9年下來了,因為孩子的“另類”,受過高等教育的張云都無法讓自己臉皮“厚”起來,挺直身子面對人們的目光。但是她和丈夫并沒有因此把逗逗鎖在家里。她帶她去超市、公園,希望女兒能像所有的孩子一樣快樂。因為,一切都不是孩子的錯。
希望一切都會好起來
妮妮不會講故事,沒有角色的想象能力,如果讓她講故事,她就說:“從前有個森林……”沒有下文了。

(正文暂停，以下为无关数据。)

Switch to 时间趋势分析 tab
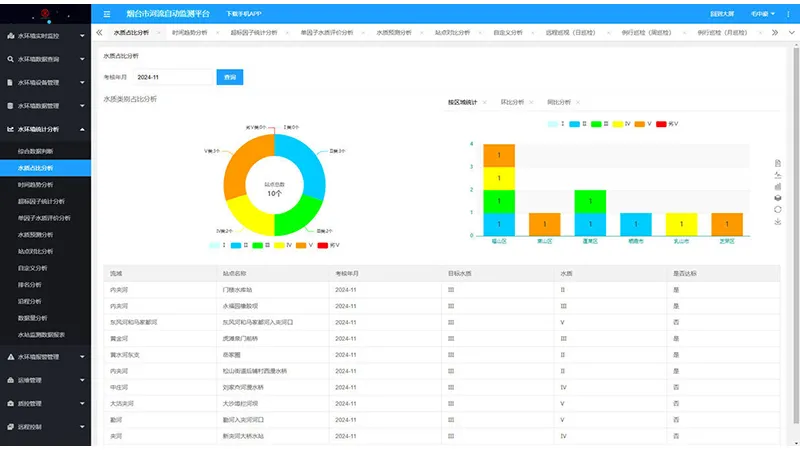This screenshot has height=450, width=800. click(x=190, y=33)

“我想嘗試啟發她一下,就跟她說:‘妮妮給媽媽講個故事。你先聽媽媽講一遍:從前有個小姑娘,背上書包去上學。’請你把這個故事再講一遍。”
“從前有個森林……”又沒有下文了。
“我怎么生了這么個寶貝。”妮妮的媽媽言曉曉說,“有人講要走出孤獨,遠離孤獨,我更想走進孤獨,了解孤獨。我想知道孩子在想什么,做什么,需要什么。”
一扇門關了,必定還會有另一扇窗開著。言曉曉不想讓自己走入絕望,“我們希望活著,希望好起來,也許能等到那一天,哪怕是在這個孩子四五十歲以后,人類發明了一種藥,或者是基因療法,那也行啊。”
自閉癥是一種很難治愈的病,目前惟一被認為可行的辦法是通過教育和培訓的改善。言曉曉為妮妮選擇了教育。對自閉癥的了解國內剛剛開始,醫療界也沒有更多的方法,僅有的一些授課也挺原始的。訓練方法有教孩子認圖形、顏色,用糖果交換讓孩子精力集中等等,但是關鍵的問題是,自閉癥孩子就像一個外星人,你說什么她根本就不理你。
“你就是罵她、訓斥她,她都沒有反應,反正她聽不懂你正常的表達方式。”7歲時的妮妮依舊不會認字不會畫圖,每當她拿起紙筆的時候,就會出現一堆亂七八糟的涂鴉。
“妮妮在表達她的不滿的時候,惟一語言就是尖叫。當她有需要,就抓住我的手,拉著我過去,把手放在想要的物品上……” “妮妮有一雙明亮的眼睛,但卻從不直接看著我。她似乎總孤零零的,不受外界的影響……”妮妮的媽媽說。
2011年,妮妮的母親把她送到了縣特殊教育學校。“盡管妮妮現在還不理人,不能主動與人交往,但這么多的被動的交往,對她也是有益的。”言曉曉說。
為孩子打開另一扇窗
“自閉癥的孩子能走多遠,誰都不清楚,我想知道的是,與昨天相比,孩子們今天又學會了什么。”縣特殊教育學校校長唐茂盛說,“有耐心、有決心、有信心、有愛心,才能讓我們的老師和我們的孩子一起沐浴燦爛的陽光。”
專家認為,孤獨癥兒童有許多“缺點”和“不足”,如果他們的缺點和不足占99%,只有1%的“優點”,那老師和家長以及社會也要將這1%的優點放大99倍來看。
還有,在我國一些自閉癥教育研究機構,特別為這些孩子提供如器樂彈奏、糕餅制作、電腦打字等動手技能的教育,培養這些自閉癥孩子成人后能有一技之長,找到一份能夠養活自己的工作,這恐怕是每個自閉癥孩子家長最大愿望了。
“每個人活在世上都會有難處,就看你怎么對待了。其實,特殊教育,就是一場堅持不懈的‘和諧戰爭’。”專家介紹說。